──────── SUPPLIED ENTRIES

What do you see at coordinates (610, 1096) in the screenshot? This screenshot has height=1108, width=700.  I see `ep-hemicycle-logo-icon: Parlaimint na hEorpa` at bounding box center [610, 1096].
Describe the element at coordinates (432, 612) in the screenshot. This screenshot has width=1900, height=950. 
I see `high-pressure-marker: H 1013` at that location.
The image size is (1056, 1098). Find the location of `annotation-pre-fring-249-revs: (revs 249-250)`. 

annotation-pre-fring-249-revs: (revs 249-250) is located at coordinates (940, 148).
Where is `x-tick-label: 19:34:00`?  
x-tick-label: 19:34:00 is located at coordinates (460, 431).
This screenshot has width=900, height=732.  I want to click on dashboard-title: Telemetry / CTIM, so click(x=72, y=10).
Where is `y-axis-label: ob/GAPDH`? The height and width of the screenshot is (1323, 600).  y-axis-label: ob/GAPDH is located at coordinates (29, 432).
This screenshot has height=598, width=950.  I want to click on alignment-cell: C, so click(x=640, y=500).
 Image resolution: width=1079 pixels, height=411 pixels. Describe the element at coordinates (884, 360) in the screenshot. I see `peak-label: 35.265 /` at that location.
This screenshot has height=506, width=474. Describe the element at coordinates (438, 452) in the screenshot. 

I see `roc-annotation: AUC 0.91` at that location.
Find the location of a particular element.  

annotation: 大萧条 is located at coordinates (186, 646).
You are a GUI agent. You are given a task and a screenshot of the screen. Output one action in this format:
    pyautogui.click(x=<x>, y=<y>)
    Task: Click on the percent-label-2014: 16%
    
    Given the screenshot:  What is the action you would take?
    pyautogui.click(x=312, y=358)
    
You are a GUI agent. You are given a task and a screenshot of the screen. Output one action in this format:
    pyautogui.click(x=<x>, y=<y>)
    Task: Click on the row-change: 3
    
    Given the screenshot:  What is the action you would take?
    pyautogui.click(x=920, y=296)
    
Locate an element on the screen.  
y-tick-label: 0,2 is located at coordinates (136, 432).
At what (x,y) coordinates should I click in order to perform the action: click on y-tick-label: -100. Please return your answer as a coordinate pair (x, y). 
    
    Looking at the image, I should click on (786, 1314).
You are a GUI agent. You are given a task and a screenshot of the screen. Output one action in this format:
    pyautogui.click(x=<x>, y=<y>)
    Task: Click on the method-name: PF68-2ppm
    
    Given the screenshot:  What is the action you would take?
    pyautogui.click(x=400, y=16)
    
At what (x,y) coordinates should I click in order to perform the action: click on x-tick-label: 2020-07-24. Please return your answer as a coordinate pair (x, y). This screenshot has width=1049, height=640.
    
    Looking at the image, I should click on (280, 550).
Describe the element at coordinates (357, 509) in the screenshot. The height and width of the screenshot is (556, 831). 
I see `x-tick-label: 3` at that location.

────────────────

*TASK BRIEF:* Reproduce the entire listing above word for word, from its first line through its last.

*WRITTEN RESPONSE:*
What do you see at coordinates (610, 1096) in the screenshot? This screenshot has height=1108, width=700.  I see `ep-hemicycle-logo-icon: Parlaimint na hEorpa` at bounding box center [610, 1096].
Describe the element at coordinates (432, 612) in the screenshot. This screenshot has width=1900, height=950. 
I see `high-pressure-marker: H 1013` at that location.
The image size is (1056, 1098). Find the location of `annotation-pre-fring-249-revs: (revs 249-250)`. 

annotation-pre-fring-249-revs: (revs 249-250) is located at coordinates (940, 148).
Where is `x-tick-label: 19:34:00`?  
x-tick-label: 19:34:00 is located at coordinates (460, 431).
This screenshot has width=900, height=732.  I want to click on dashboard-title: Telemetry / CTIM, so click(x=72, y=10).
Where is `y-axis-label: ob/GAPDH`? The height and width of the screenshot is (1323, 600).  y-axis-label: ob/GAPDH is located at coordinates (29, 432).
This screenshot has height=598, width=950.  I want to click on alignment-cell: C, so click(x=640, y=500).
 Image resolution: width=1079 pixels, height=411 pixels. Describe the element at coordinates (884, 360) in the screenshot. I see `peak-label: 35.265 /` at that location.
This screenshot has height=506, width=474. Describe the element at coordinates (438, 452) in the screenshot. 

I see `roc-annotation: AUC 0.91` at that location.
Find the location of a particular element.  

annotation: 大萧条 is located at coordinates (186, 646).
You are a GUI agent. You are given a task and a screenshot of the screen. Output one action in this format:
    pyautogui.click(x=<x>, y=<y>)
    Task: Click on the percent-label-2014: 16%
    
    Given the screenshot:  What is the action you would take?
    pyautogui.click(x=312, y=358)
    
You are a GUI agent. You are given a task and a screenshot of the screen. Output one action in this format:
    pyautogui.click(x=<x>, y=<y>)
    Task: Click on the row-change: 3
    
    Given the screenshot:  What is the action you would take?
    pyautogui.click(x=920, y=296)
    
Locate an element on the screen.  
y-tick-label: 0,2 is located at coordinates (136, 432).
At what (x,y) coordinates should I click in order to perform the action: click on y-tick-label: -100. Please return your answer as a coordinate pair (x, y). 
    
    Looking at the image, I should click on (786, 1314).
You are a GUI agent. You are given a task and a screenshot of the screen. Output one action in this format:
    pyautogui.click(x=<x>, y=<y>)
    Task: Click on the method-name: PF68-2ppm
    
    Given the screenshot:  What is the action you would take?
    pyautogui.click(x=400, y=16)
    
At what (x,y) coordinates should I click in order to perform the action: click on x-tick-label: 2020-07-24. Please return your answer as a coordinate pair (x, y). This screenshot has width=1049, height=640.
    
    Looking at the image, I should click on (280, 550).
Describe the element at coordinates (357, 509) in the screenshot. The height and width of the screenshot is (556, 831). 
I see `x-tick-label: 3` at that location.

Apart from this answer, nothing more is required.